Viet Nam’s Criminal Procedure Code (2003) states: “Courts shall conduct trials in public; everybody shall have the right to attend such trials, unless otherwise prescribed by this Code.” 
Viet Nam, Criminal Procedure Code, 2003, § 18.
Viet Nam’s Criminal Procedure Code (2015), which is applicable to the prosecution of war crimes, states:
Article 25. Timely, just and public trial
A Court tries publicly and every person is entitled to attend the trial, unless otherwise stated in this Law. For special cases involved in state secrets, national traditions, protection of persons aged below 18 or personal privacy as per litigants’ rational requests, a Court may try in closed session but must pronounce its judgments publicly. 
Viet Nam, Criminal Procedure Code, 2015, Article 25.
Viet Nam’s Judicature Law (2001) states: “Any court decision is appealable under the law of procedure.” 
Viet Nam, Judicature Law, 2001, § 11.
Viet Nam’s Criminal Procedure Code (2003) states that defendants have certain rights, including: “To appeal against judgments and decisions of the courts”. 
Viet Nam, Criminal Procedure Code, 2003, § 50.2(i).
Viet Nam’s Criminal Procedure Code (2015), which is applicable to the prosecution of war crimes, states:
Article 27. Affirmation of first-instance and appellate procedure
1. Trial by first-instance and appellate Courts is affirmed.
… [F]irst-instance Court’s judgments or rulings may be appealed according to this Law. A first-instance Court’s judgments or rulings, if not appealed by the deadline as defined in this Law, shall come into effect.
… [F]irst-instance Court’s judgments, if appealed, shall be reheard by an appellate Court. The appellate Court’s judgments or rulings shall come into force.
2. A Court’s effective judgments or rulings, if such is found to make a serious error of law or new facts emerge as per this Law, shall be reviewed through the procedures of cassation or reopening, respectively.
Article 61. Defendants
1. Defendants are physical persons or juridical persons tried as per a Court’s decision. The rights and duties of defendants as suspects are executed by their legal representatives according to this Law.
2. Defendants are entitled to:
m) Appeal against the Court’ judgments and rulings …
Article 331. Right to appeal
1. Defendants, crime victims and their representatives shall have the right to appeal against the judgments or rulings of the first instance court.
2. Defense counsels shall have the right to appeal [to] protect the benefits of individuals aged below 18 or having mental or physical defects, who[m] they have defended.
6. A person declared not guilty by a Court shall have the right to appeal against the justifications of the first-instance court’s verdict of no[t] guilty. 
Viet Nam, Criminal Procedure Code, 2015, Articles 27, 61(1) and (2)(m) and 331(1)–(2) and (6).
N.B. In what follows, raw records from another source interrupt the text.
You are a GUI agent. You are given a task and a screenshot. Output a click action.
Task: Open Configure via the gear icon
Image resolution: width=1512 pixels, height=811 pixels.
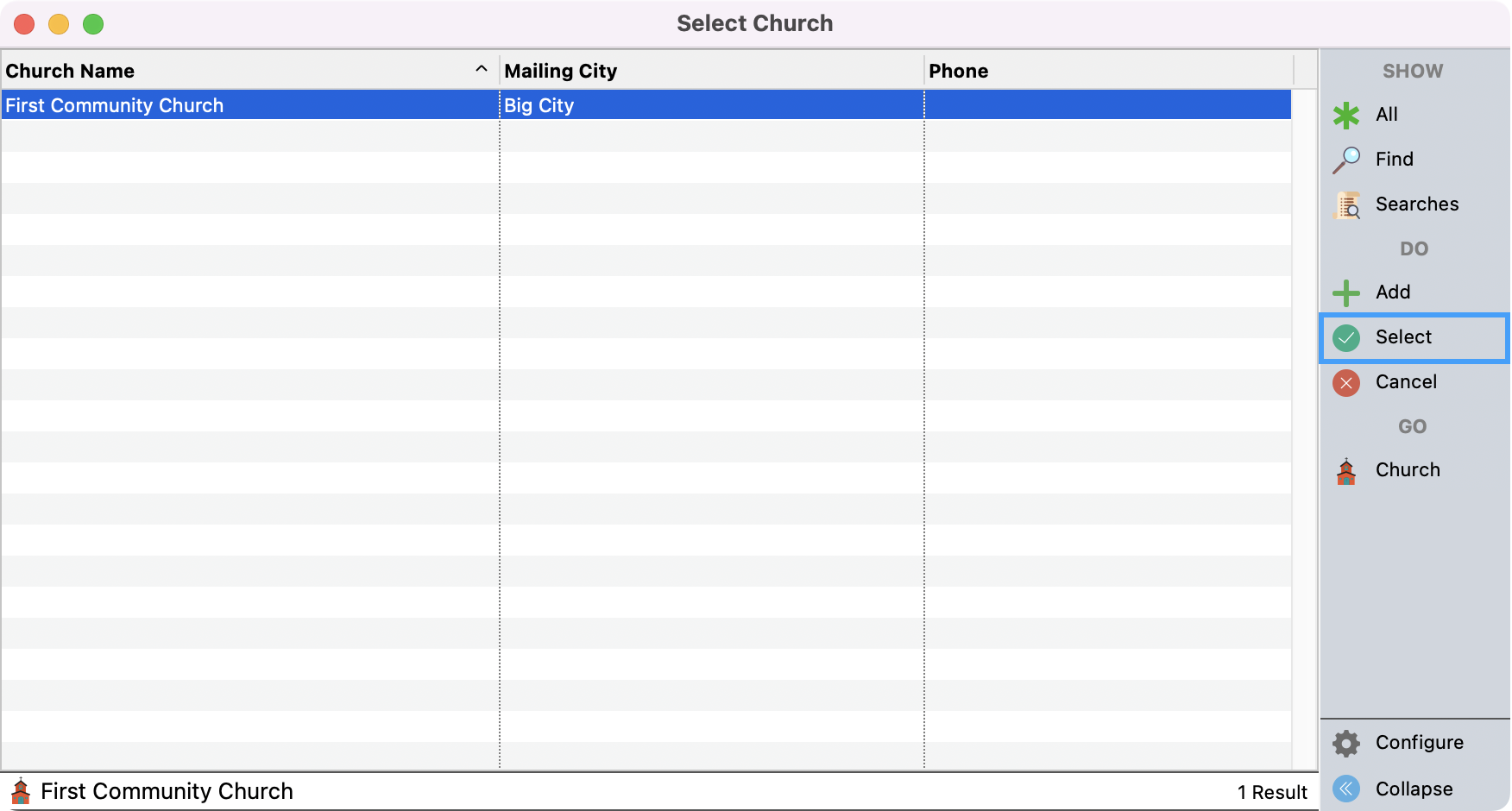point(1346,742)
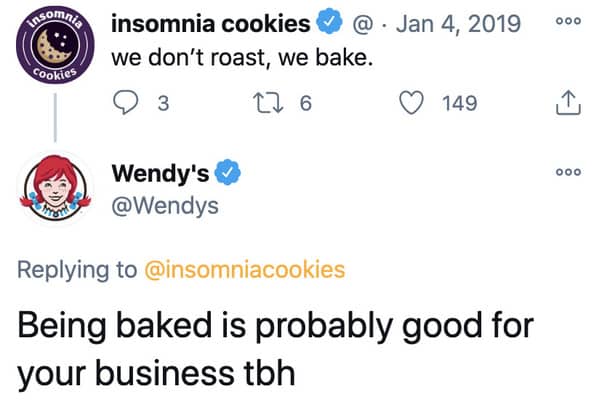Click the insomnia cookies display name
Image resolution: width=599 pixels, height=410 pixels.
pyautogui.click(x=210, y=24)
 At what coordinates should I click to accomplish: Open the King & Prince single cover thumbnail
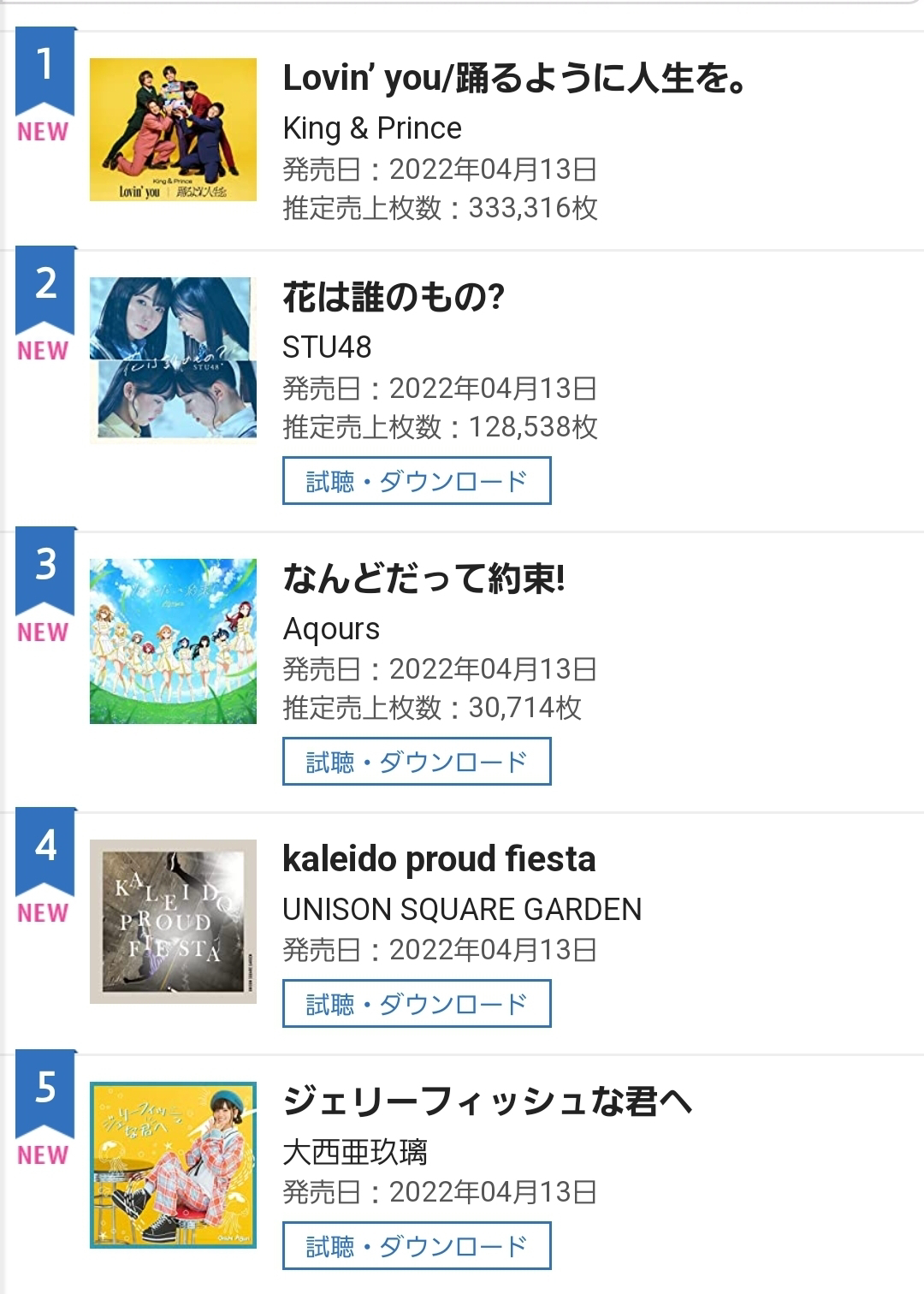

Viet Nam’s Criminal Procedure Code (2015), which is applicable to the prosecution of war crimes, states:
Article 14. Double jeopardy
A person is not charged, investigated, prosecuted or tried on an act[] for which a Court’s effective conviction has been passed, unless that person commits another act jeopardizing the society and deemed criminal by the Criminal Code. 
Viet Nam, Criminal Procedure Code, 2015, Article 14.